● Assignment:
Reproduce the records word for word, from the first line to the line containing "ご利用案内 (371, 118)".

● Provided information:

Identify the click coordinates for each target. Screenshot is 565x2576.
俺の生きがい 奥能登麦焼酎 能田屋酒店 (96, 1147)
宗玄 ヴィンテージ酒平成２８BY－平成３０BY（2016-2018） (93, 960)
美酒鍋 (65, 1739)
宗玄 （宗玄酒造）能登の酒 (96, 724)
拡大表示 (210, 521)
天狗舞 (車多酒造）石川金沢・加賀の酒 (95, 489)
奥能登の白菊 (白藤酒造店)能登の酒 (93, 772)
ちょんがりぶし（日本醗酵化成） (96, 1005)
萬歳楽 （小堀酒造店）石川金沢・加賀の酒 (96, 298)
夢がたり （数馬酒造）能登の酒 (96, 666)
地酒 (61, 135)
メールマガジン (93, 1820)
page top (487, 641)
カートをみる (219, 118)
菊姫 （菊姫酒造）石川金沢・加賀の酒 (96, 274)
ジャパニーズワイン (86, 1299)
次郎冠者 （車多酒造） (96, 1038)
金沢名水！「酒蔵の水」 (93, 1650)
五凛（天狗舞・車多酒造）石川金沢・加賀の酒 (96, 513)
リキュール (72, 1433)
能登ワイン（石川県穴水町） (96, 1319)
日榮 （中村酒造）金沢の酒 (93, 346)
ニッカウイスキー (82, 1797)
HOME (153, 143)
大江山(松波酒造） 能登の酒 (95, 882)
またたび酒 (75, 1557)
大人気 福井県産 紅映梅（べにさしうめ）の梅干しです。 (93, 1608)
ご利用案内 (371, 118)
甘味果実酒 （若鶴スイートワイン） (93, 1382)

● Output below:
Identify the click coordinates for each target. Screenshot is 565x2576.
俺の生きがい 奥能登麦焼酎 能田屋酒店 (96, 1147)
宗玄 ヴィンテージ酒平成２８BY－平成３０BY（2016-2018） (93, 960)
美酒鍋 (65, 1739)
宗玄 （宗玄酒造）能登の酒 (96, 724)
拡大表示 (210, 521)
天狗舞 (車多酒造）石川金沢・加賀の酒 (95, 489)
奥能登の白菊 (白藤酒造店)能登の酒 (93, 772)
ちょんがりぶし（日本醗酵化成） (96, 1005)
萬歳楽 （小堀酒造店）石川金沢・加賀の酒 (96, 298)
夢がたり （数馬酒造）能登の酒 (96, 666)
地酒 (61, 135)
メールマガジン (93, 1820)
page top (487, 641)
カートをみる (219, 118)
菊姫 （菊姫酒造）石川金沢・加賀の酒 (96, 274)
ジャパニーズワイン (86, 1299)
次郎冠者 （車多酒造） (96, 1038)
金沢名水！「酒蔵の水」 (93, 1650)
五凛（天狗舞・車多酒造）石川金沢・加賀の酒 (96, 513)
リキュール (72, 1433)
能登ワイン（石川県穴水町） (96, 1319)
日榮 （中村酒造）金沢の酒 (93, 346)
ニッカウイスキー (82, 1797)
HOME (153, 143)
大江山(松波酒造） 能登の酒 (95, 882)
またたび酒 (75, 1557)
大人気 福井県産 紅映梅（べにさしうめ）の梅干しです。 (93, 1608)
ご利用案内 (371, 118)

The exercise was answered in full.